ここで現在公開できるロザリアの設定を載せておきます
―――――
名前:ロザリア 歳:16歳 身長:166cm
金髪紫眼の少女、匂いに敏感で匂いだけで相手の状態や強さが大体わかる
ライネに師事しており、多彩な補助魔法と剣を使って戦う
性格は頑張り屋で(ライネ談:【SS】クレア「すこし目をつぶってもらえますか?」レス5より)緊張すると変な喋り方になる
[魔法]
アサルト:自身の物理攻撃と行動速度を特大アップさせる
ファスト:自他の移動速度をアップさせ、腹ペコを付与する
サイレント・ステップ:音を立てずに行動ができる(攻撃をすると解除される)
*イラストはAIに描いてもらいました
―――――
AIを使いこなしていらっしゃる…
バラみたいな名前ですが、外見、特技、使用魔法等から獣人系のキャラという感じがしますね
毎度、アニマエールの各キャラとエトワリア世界がうまく噛み合ってて良いと思います
>>47
コメントありがとうございます!
ロザリアのイラストを描くために結構苦労しました。ただその過程はガチャを引いているみたいで楽しかったです。

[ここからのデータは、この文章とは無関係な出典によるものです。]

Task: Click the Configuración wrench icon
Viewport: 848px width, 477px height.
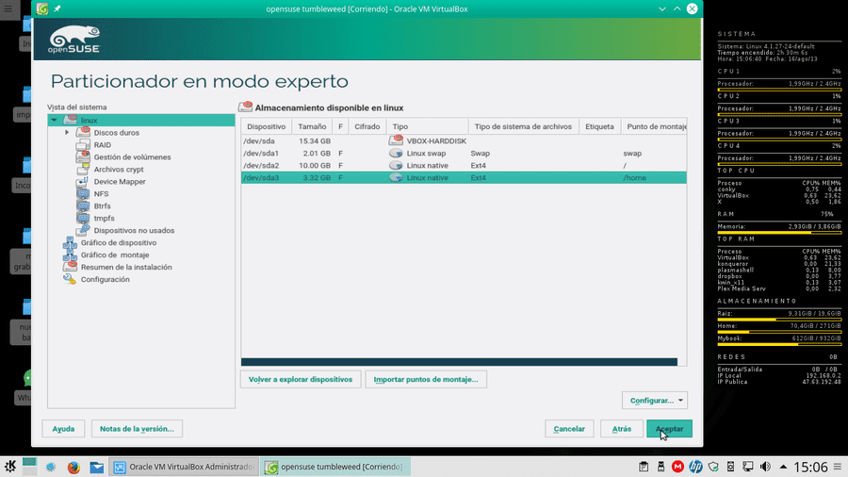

バラの名前…もしかしてロゼリア(ポケモン)ですかね、それはあまり意識していませんでしたが、可憐な少女というところはあっていますね。
そんな愉快なロザリアと花和の珍道中をお楽しみに
拝読しました! まさかの前中後編! 壮大な作品の予感...
前作にちゃっかり登場していたろべr... ロザリアさん、遂に本格登場! においを嗅いで相手の様子を知るって、貴方は某白髪の野生児占い師ですか?
ていうかけも! けもみみ!! めちゃくちゃかわいい!! AI君もなかなかやりおる。
会話パートもそうですが、戦闘パートの描写が個人的にすごいなと思いました。私はそういう方向性が苦手なので、純粋に見習いたいと思うばかりです。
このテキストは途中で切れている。